My code is similar to the example below (toy example) and based on this post 1. This implementation has two main problems, it is sending the wrong answer to the client (postman) or is not completing the request.

This code should take a request from a client (image and type), put this task on the queue (tasks queue), waiting for the worker finish its job and send the result to the client (the right one).

import express from "express";
import bodyParser from 'body-parser';
import cors from 'cors';
import path from 'path';
import multer from "multer";
import amqp from "amqplib/callback_api.js";

const port = 3000;

const app = express();

app.use(express.json());
app.use(bodyParser.urlencoded({extended: true}));
app.use(cors());


const storage = multer.memoryStorage();
const upload = multer({ storage: storage });

app.get('/', (req, res) => {
    res.status(200).send({message: "ok"});
});

app.post("/classify", upload.single("image"), async(req, res) => {

    const { type } = req.body;

    const task = Buffer.from(
        JSON.stringify({
            type: type, 
            image: req.file.buffer.toString("base64")
        })
    );

    amqp.connect("amqp://localhost", (err, conn) => {
        conn.createChannel((err, ch) => {
            ch.assertQueue("tasks", {durable: false});
            ch.assertQueue("results", {durable: false});
            ch.sendToQueue("tasks", task);

            ch.consume("results", (msg) => {
                const predictions = JSON.parse(msg.content.toString());
                res.status(200).send({message: predictions });
                
            },{noAck: true});
        });
        setTimeout(() => {conn.close();}, 500)
    });
});

console.clear();

app.listen(port, () => {
    console.log(`Server listening at http://localhost:${port}`)
})

This code should take tasks from a queue (task queue), run them and put the result into the result queue.

#!/usr/bin/env python
import pika
import json
import time 
import random

connection = pika.BlockingConnection(pika.ConnectionParameters("localhost"))
channel = connection.channel()
channel.basic_qos(prefetch_count=1)
channel.queue_declare(queue="tasks")
channel.queue_declare(queue="results")


# Simulate the execution of a machine learning model
def run_model(image, type):
    time.sleep(random.randint(1, 4))
    return random.choice([" Iris setosa", "Iris virginica", "Iris versicolor"])

   
def callback(ch, method, properties, body):
    params = json.loads(body.decode('utf-8'))
    type = str(params["type"])
    image = params['image']

    print("Worker received a new task...")

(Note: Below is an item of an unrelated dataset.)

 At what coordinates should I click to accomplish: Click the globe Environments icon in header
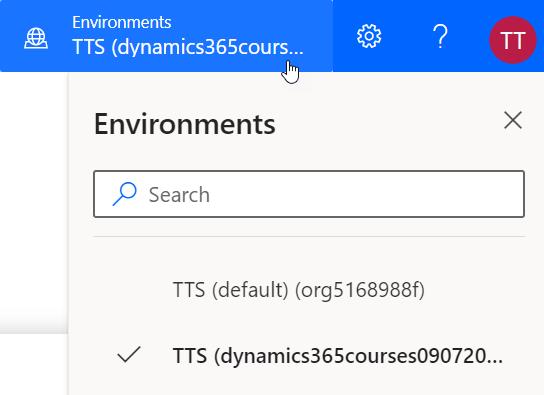coord(36,38)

    results = run_model(image, type)

    # send a message back
    channel.basic_publish(
        exchange="", 
        routing_key="results", 
        body=json.dumps(results, ensure_ascii=False)
    )
  
    #connection.close()

# receive message and complete the task
channel.basic_consume("tasks", callback, auto_ack=True)
channel.start_consuming()

How to solve these problems?

1

There are 1 best solutions below

0
On

I'm not super familiar with RabbitMQ, but I think you need a way to uniquely identify each task sent to the Python worker.

Try generating a UUID on the Node.js side (use the uuid package), and passing that along with the job data. Then, consume the results-${uuid} channel in Node.

When the Python worker finishes, have it use the results-${uuid} routing key from the passed-in params. That way, each request is only listening for its particular result channel.